C3 AI Chief Executive Thomas Siebel (pictured) hailed the company’s “solid start” to the fiscal year. He said the rising demand for enterprise AI helped to drive “our sixth consecutive quarter of accelerating revenue growth.”

However, investors may have been disappointed to see that C3 AI’s subscription revenue came in below the Street’s target. It reported a number of $73.5 million, well below the $79.2 million that analysts were hoping for.

The company’s stock, which was down 2% in the hours prior to today’s report, absolutely cratered, falling by more than 16% after-hours.

Subscription revenue is a key metric for C3.ai and investors believe rapid growth there is required to enable return to profitability. The company is one of Silicon Valley’s oldest enterprise AI development software providers. Its flagship C3.ai Application Platform offers a comprehensive suite of tools and services for businesses that need to build intelligent, enterprise-scale applications, including generative AI apps. According to the company, its platform allows teams to build those applications faster and at a lower cost than other approaches.

That may be so, but in recent years the company struggled to gain much traction, prompting a shift away from selling software licenses to a subscription-based consumption model. That shift occurred in late 2022, with C3 AI explaining that the software-as-a-service model is used to good effect by the likes of Amazon Web Services Inc. and Snowflake Inc.

With slower-than-expected growth in subscription revenue, investors may have questions about when the company is going to become profitable again.
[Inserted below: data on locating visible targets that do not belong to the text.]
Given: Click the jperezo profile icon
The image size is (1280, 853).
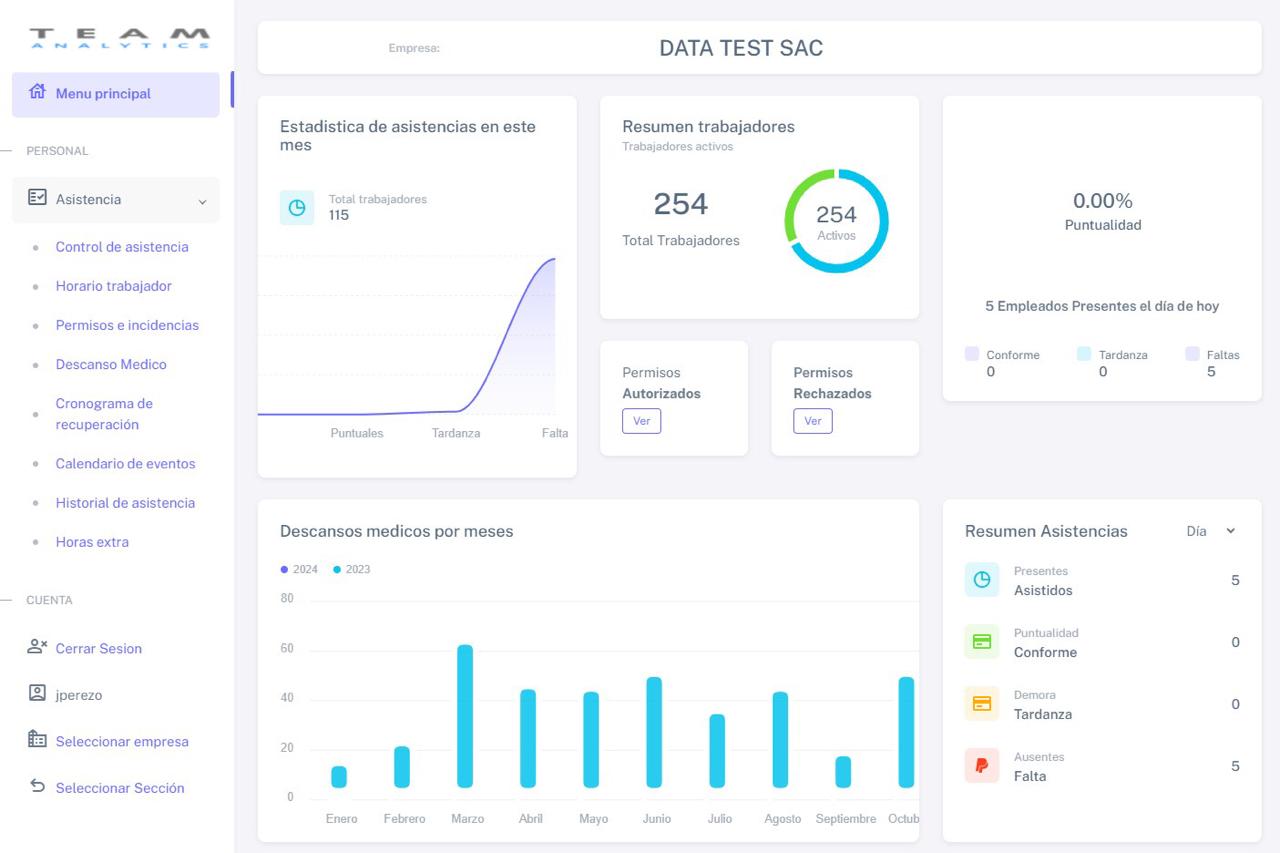Looking at the screenshot, I should pos(38,693).
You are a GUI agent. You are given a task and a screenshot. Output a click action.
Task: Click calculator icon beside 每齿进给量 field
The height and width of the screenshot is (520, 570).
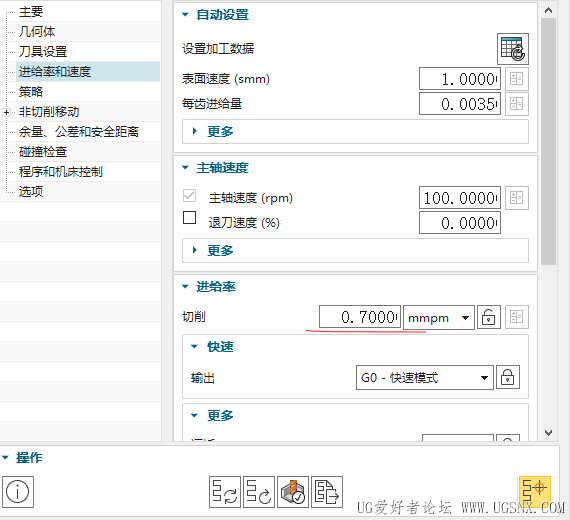517,104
One year earlier, it said it hoped to attain profitability by the end of fiscal 2024 by investing in branding, lead generation and market awareness. But those profits failed to materialize, and again today the company failed to make substantial progress, reporting a net loss of $62.8 million, improving only slightly from a $64.3 million loss one year earlier.

The company is at least making progress on the customer acquisition front. It said it closed on 71 new agreements during the quarter, up 122% from a year earlier, including 52 pilots.
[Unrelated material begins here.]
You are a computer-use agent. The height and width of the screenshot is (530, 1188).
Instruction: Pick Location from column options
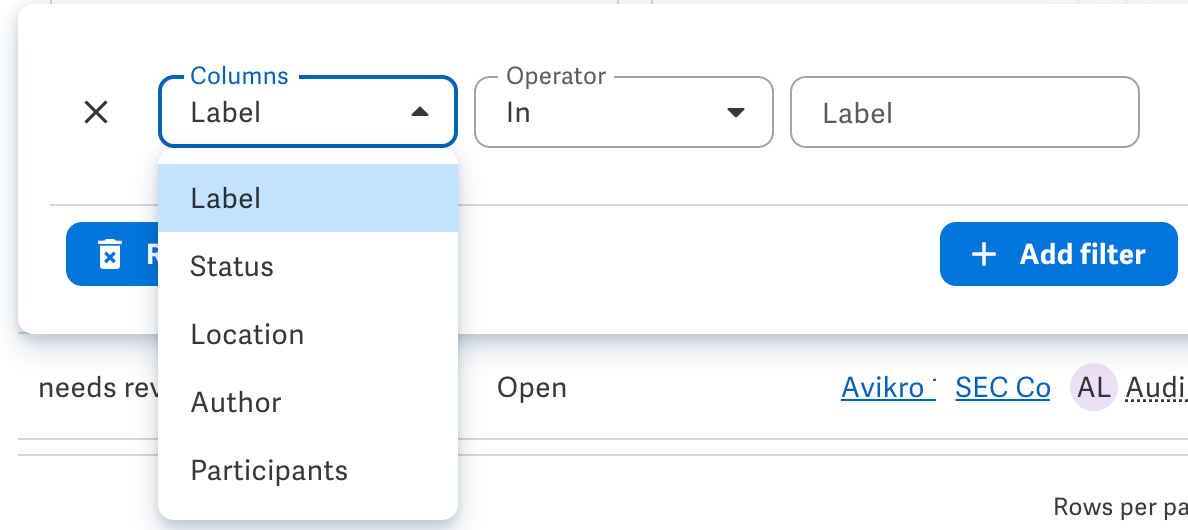coord(308,335)
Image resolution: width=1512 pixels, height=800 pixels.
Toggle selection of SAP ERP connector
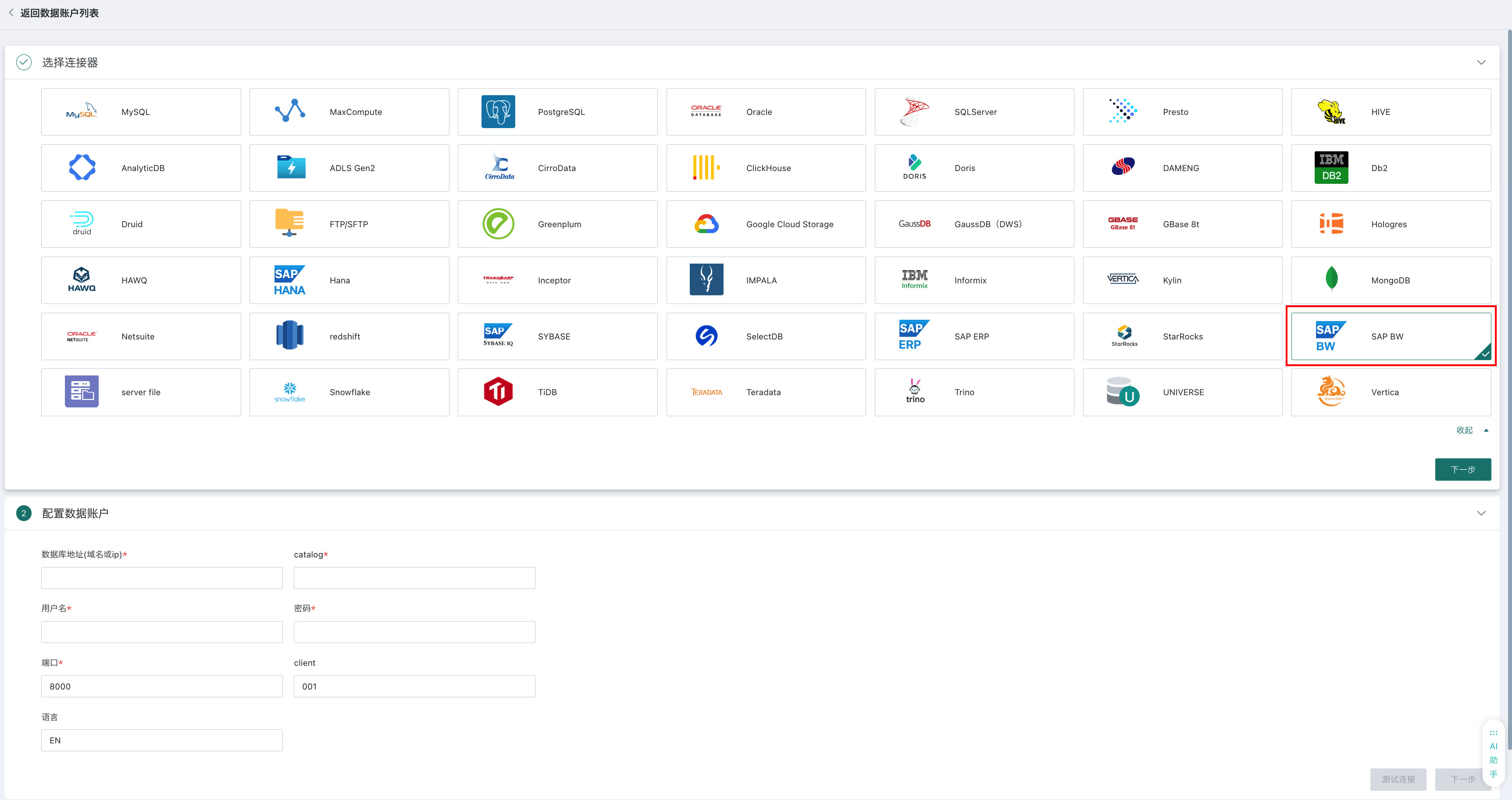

Its federal business also gained momentum, with the company signing new contracts with the U.S. Air Force, the U.S. Navy, the U.S. Marine Corps and the U.S. Intelligence Community, among others. Other new customers in the enterprise include Brazil’s largest power generation and transmission company Centrais Elétricas Brasileiras S.A. and the U.S. steel manufacturer Nucor Corp.

Despite those new agreements, the company doesn’t expect to achieve profitability this year either. Looking ahead, C3.ai said it sees full-year revenue for fiscal 2025 of $370 million to $395 million, with an operating loss of $95 million to $125 million.

Holger Mueller of Constellation Research Inc. said C3.ai’s path to profitability is clearly going to be much longer than anticipated.

“It’s in the middle of an AI revolution and it’s delivering good value to large blue-chip enterprises, but it cannot grow at the rate of hardware and platform vendors,” Mueller said. “Its bottom line improved only slightly, and it’s clear that Thomas Siebel is struggling to grow C3.ai in the same way as he did with his old company Siebel Systems during the pre-software-as-a-service era. C3.ai is both platform-as-a-service and software-as-a-service, so investors will be wondering why.”

Not surprisingly, C3.ai’s stock has struggled to gain much traction of late. Heading into today’s report, it was already down 20% on the year to date, compared with a 14% gain for the broader Nasdaq index.